Jeśli chodzi o nowości w świecie przedstawionym, to nie ma ich zbyt wiele.Poznajemy, trudniący się wyrobem broni Nocnych Łowców, zakon Żelaznych Sióstr oraz dowiadujemy się ciut więcej o zajmującej się nowonarodzonymi Podziemnymi organizacji Praetor Lupus, do której należy Jordan (przypomina poprawczak o zaostrzonym rygorze). Clave po raz kolejny okazuje się nikomu niepotrzebnym kwiatkiem u kożucha, który wszyscy bez problemu ignorują, działając za jego plecami i niezgodnie z obowiązującymi dyrektywami. Aż się człowiek zaczyna zastanawiać, o co tyle hałasu z tym reformowaniem systemu.

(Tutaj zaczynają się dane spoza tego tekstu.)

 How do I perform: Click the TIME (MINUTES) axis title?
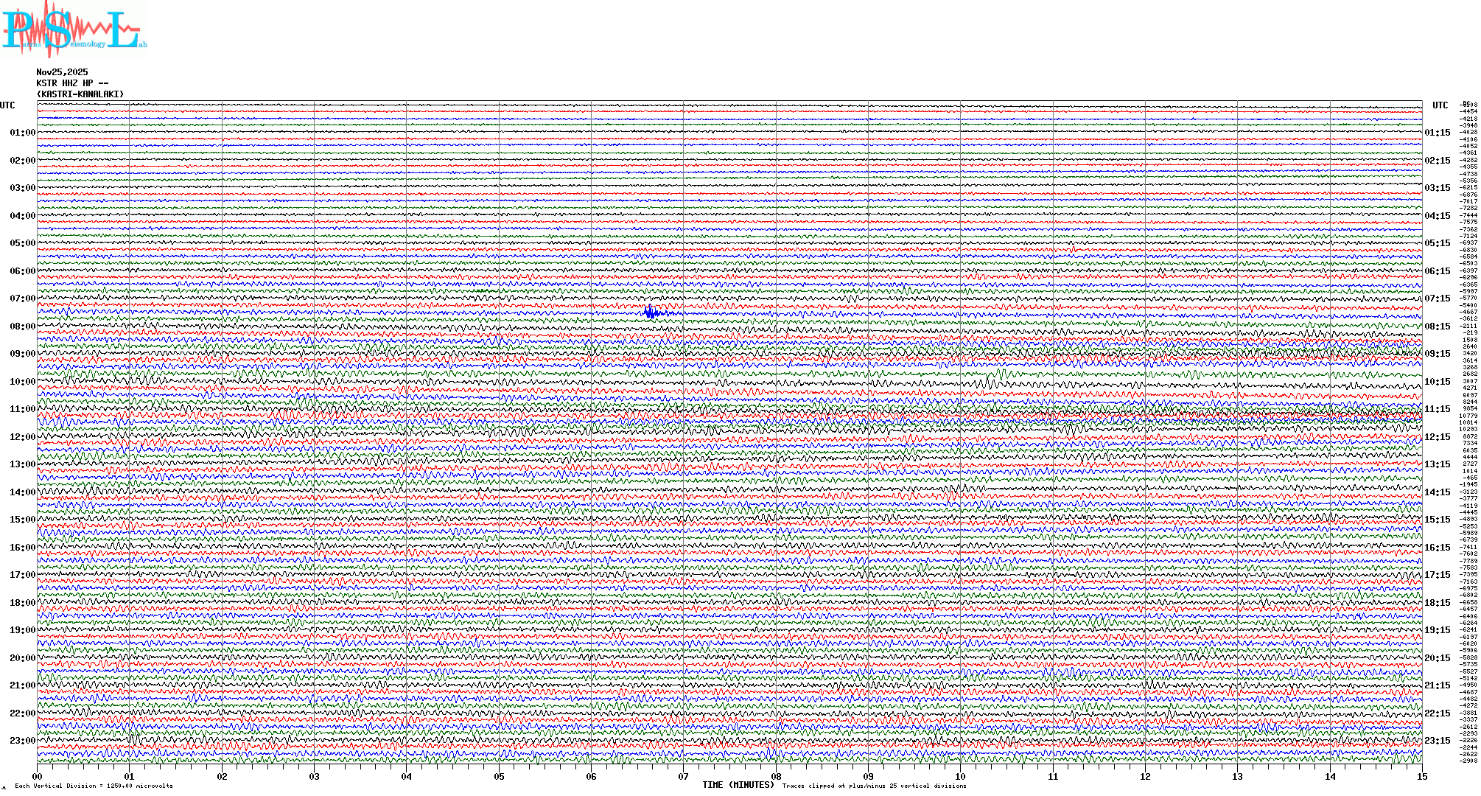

Wielowątkowość, przy rosnącej sprawności narracyjnej autorki, wychodzi powieści na dobre, bo pojawiające się regularnie przebitki z wątków lepszych nieco tonują niedorzeczności tych zdecydowanie gorszych.Dziury w logice występują w stężeniu, jak na standardy serii, bardzo umiarkowanym. W finale otrzymujemy epickie starcie w wersji mini i kilka drobnych problemów (jak kolejna przeszkoda na drodze do szczęścia Jace’a i Clary, które najwyraźniej staje się powoli równoznaczne z możliwością skonsumowania związku) - w sam raz na ostatni tom. Nieco lepiej przedstawia się strona wydawnicza - literówek wciąż dostatek, ale zniknęły zdania w języku „angielskawym” i eksperymenty fleksyjne w stylu „Jace’ego”. Podsumowując - wprawdzie spodziewałam się czegoś dużo gorszego, ale mogłoby być lepiej. Tylko że do tego trzeba by chyba wyeliminować dwójkę głównych bohaterów.